ERIC Number: ED328859
Record Type: RIE
Publication Date: 1990-Aug-12
The Creative Use of Psychotherapy with Terminally Ill AIDS Patients.
Fraenkel, William A.
One clinical psychologist who worked with terminally ill, end-stage Acquired Immune Deficiency Syndrome (AIDS) patients in a hospice type setting experienced more than 150 deaths over an 18-month time period. Many of the patients denied that they had AIDS; some distinguished between having AIDS and testing positive for Human Immunodeficiency Virus (HIV+). For many of the patients, having AIDS was emotionally shattering, personally devastating, and overwhelmingly terrifying. This paper describes the experience of working with a clientele of AIDS patients. Case examples and quotes from a variety of these patients illustrate the feelings experienced by persons with AIDS and, in some cases, reveal the psychological mechanisms used by AIDS patients to deal with their own mortality and the death of other patients. Freudian, fundamentalist, and sociological interpretations of AIDS are discussed briefly. It is concluded that in certain ways, humans contribute to their dysfunctional immunological systems: by taking an active role and responsibility in their treatment, changing their thoughts about death and dying, maintaining a positive attitude, using meaningful spiritual values, confronting boredom, and finding more meaning for existence, some AIDS patients may be able to extend their lives and arrest their conditions.
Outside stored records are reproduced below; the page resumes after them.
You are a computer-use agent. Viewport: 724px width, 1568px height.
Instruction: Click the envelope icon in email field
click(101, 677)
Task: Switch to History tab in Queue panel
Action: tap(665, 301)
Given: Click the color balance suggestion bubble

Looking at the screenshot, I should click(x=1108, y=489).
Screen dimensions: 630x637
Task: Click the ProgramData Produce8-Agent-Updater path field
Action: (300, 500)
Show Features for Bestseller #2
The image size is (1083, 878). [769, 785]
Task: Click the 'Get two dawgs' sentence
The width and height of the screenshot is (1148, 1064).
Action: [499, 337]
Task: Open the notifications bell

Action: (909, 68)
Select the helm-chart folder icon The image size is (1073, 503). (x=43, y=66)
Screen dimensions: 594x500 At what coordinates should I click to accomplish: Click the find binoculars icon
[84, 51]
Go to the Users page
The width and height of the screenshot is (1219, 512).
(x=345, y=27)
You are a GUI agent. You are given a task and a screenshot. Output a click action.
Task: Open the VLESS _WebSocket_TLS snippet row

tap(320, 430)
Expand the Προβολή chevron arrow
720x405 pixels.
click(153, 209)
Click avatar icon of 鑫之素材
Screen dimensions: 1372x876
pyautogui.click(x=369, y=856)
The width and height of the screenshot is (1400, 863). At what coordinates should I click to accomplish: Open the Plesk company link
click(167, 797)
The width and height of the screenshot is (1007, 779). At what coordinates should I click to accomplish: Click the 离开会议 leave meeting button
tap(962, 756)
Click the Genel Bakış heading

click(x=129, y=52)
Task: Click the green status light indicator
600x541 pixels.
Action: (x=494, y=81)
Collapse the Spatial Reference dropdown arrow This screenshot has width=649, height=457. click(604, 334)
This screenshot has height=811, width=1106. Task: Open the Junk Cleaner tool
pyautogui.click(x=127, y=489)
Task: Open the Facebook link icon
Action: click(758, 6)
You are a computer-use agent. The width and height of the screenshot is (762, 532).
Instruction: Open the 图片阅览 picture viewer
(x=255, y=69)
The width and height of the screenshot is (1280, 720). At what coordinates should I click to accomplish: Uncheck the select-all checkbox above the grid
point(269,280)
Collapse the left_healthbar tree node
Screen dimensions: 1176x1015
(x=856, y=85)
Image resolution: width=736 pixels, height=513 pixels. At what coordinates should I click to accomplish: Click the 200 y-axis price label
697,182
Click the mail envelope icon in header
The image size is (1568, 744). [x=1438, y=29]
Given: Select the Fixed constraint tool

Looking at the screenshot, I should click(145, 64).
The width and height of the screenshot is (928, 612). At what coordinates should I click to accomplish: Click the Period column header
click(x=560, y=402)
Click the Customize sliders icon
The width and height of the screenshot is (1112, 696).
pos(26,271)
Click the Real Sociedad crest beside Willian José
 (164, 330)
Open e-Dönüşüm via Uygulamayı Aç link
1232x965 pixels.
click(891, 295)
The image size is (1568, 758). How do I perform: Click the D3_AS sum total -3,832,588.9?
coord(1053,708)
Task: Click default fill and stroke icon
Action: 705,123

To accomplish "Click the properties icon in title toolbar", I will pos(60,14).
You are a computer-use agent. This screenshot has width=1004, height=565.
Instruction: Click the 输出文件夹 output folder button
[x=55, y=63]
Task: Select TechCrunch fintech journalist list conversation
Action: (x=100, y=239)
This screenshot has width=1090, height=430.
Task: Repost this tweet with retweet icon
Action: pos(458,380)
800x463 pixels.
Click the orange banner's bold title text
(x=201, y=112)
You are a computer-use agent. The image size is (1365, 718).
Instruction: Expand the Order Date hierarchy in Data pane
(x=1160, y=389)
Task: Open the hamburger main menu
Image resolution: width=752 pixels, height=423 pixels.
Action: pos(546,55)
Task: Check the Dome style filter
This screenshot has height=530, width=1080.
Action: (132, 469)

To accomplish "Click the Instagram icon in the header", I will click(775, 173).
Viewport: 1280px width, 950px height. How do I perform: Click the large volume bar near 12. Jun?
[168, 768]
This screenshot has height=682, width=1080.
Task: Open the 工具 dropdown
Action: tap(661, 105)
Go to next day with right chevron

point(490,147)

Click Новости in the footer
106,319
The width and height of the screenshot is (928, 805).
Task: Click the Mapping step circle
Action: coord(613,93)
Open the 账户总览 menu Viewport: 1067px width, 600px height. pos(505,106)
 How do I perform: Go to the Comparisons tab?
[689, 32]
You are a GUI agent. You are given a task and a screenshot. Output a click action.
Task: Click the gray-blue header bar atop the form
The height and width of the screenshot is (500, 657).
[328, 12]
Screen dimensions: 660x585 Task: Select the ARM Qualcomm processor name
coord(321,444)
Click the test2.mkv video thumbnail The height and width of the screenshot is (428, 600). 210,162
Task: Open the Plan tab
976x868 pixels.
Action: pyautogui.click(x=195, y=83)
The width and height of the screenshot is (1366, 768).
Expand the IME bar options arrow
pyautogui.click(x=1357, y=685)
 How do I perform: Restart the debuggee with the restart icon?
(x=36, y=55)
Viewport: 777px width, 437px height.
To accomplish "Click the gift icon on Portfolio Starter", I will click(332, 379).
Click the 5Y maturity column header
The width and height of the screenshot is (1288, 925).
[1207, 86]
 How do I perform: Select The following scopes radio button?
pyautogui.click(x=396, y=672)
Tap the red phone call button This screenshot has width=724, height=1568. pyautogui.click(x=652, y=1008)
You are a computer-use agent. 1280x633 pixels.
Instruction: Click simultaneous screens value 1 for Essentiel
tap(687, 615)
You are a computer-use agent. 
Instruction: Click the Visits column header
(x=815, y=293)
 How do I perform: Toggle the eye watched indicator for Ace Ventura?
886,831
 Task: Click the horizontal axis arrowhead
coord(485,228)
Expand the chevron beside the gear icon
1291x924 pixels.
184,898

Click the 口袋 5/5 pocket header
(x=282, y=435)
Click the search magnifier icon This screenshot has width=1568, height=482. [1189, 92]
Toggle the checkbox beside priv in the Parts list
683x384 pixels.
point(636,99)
Psychological interventions are discussed as important for those diagnosed as HIV+ and for those with AIDS as well as for persons who care for them. (NB)
Publication Type: Opinion Papers; Speeches/Meeting Papers
Education Level: N/A
Authoring Institution: N/A
Note: Paper presented at the Annual Convention of the American Psychological Association (98th, Boston, MA, August 10-14, 1990). For a related document, see CG 023 168.